DATA IN THIS EXERCISE:
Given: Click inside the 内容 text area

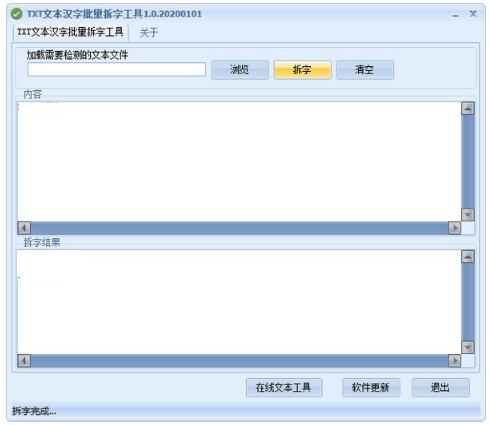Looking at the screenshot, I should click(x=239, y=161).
* * *
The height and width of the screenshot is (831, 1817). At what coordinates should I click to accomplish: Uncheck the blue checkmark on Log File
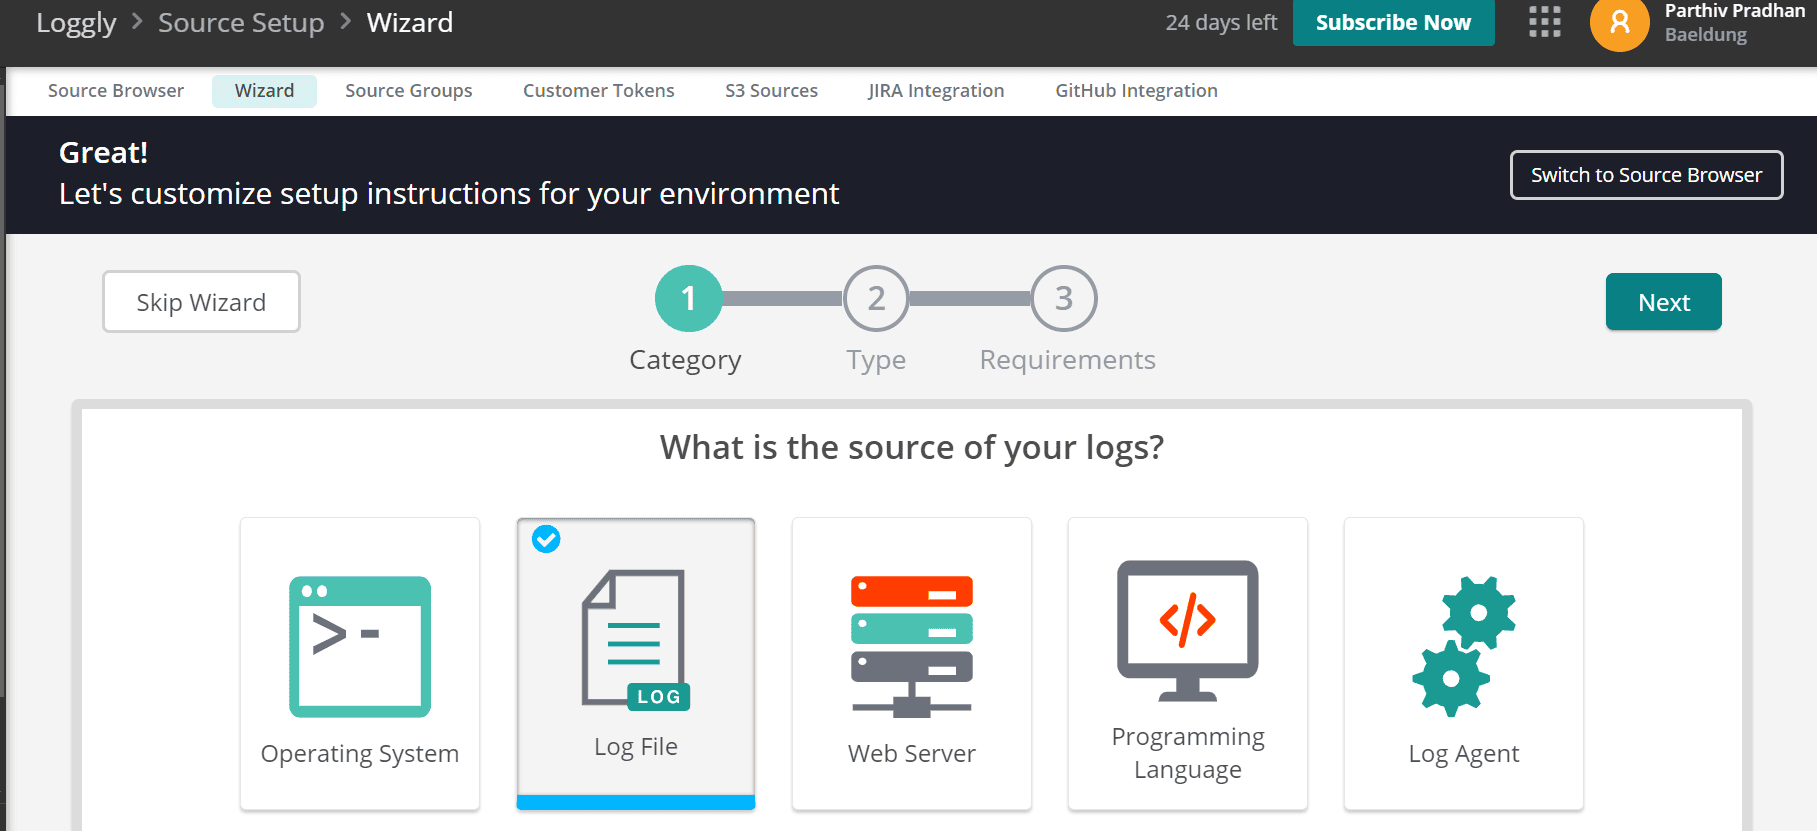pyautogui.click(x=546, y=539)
...
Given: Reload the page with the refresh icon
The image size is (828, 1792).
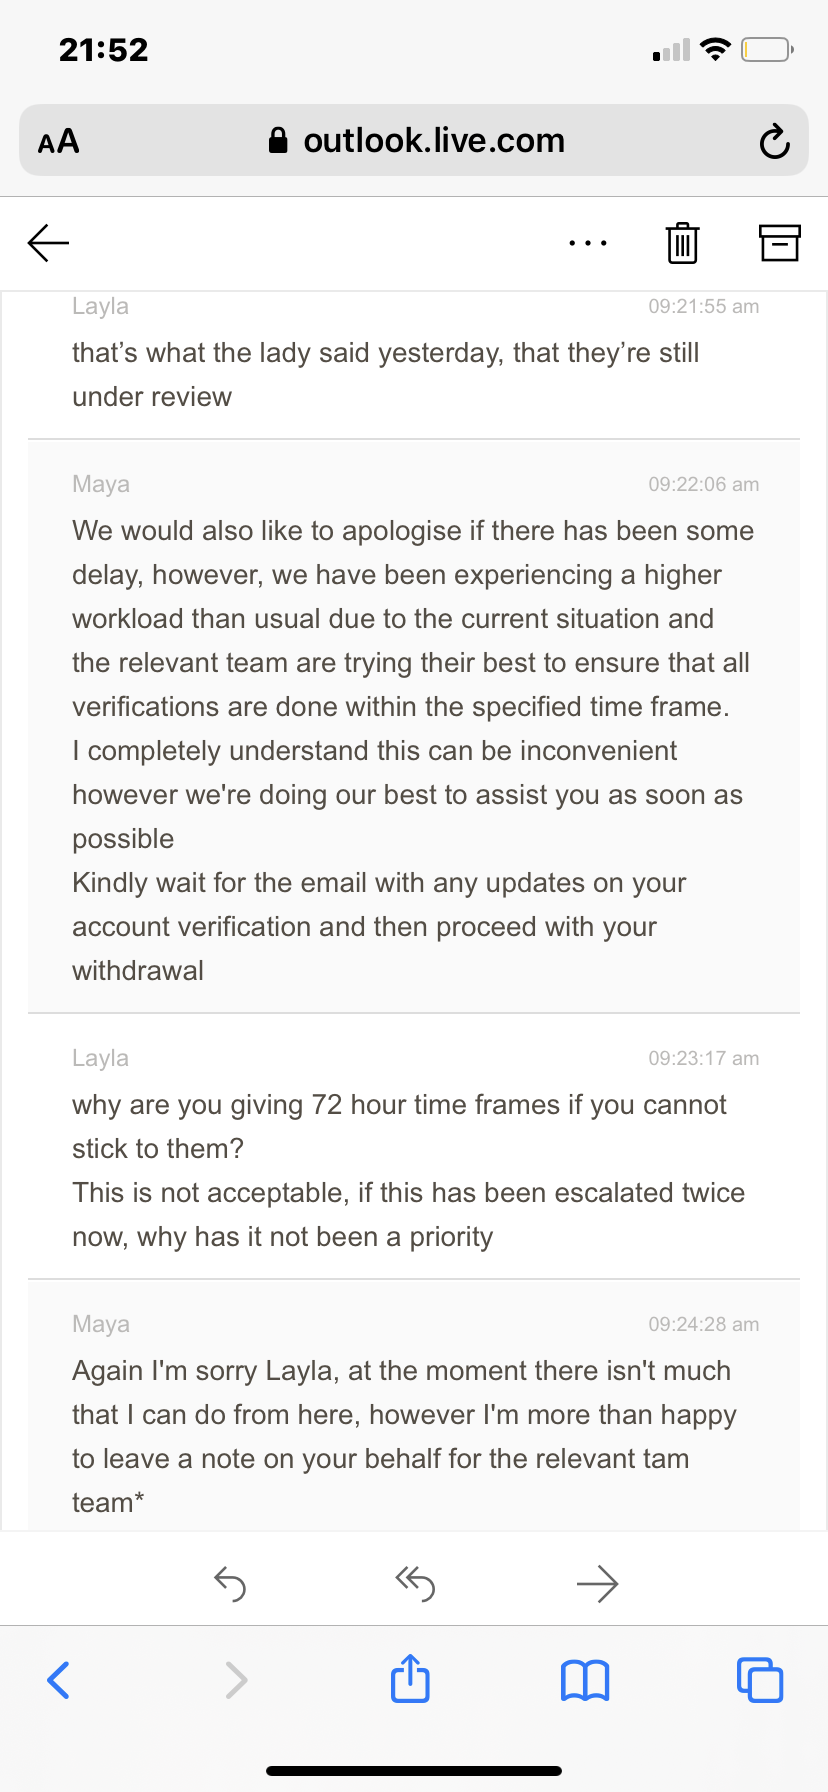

YOUR OBJECTIVE: Only the lines above from the line containing "Given: Reload the page with the refresh icon" through the line containing "The image size is (828, 1792)." should be retyped, exactly and with both ends included.

OUTPUT FOR THIS EXERCISE:
Given: Reload the page with the refresh icon
The image size is (828, 1792).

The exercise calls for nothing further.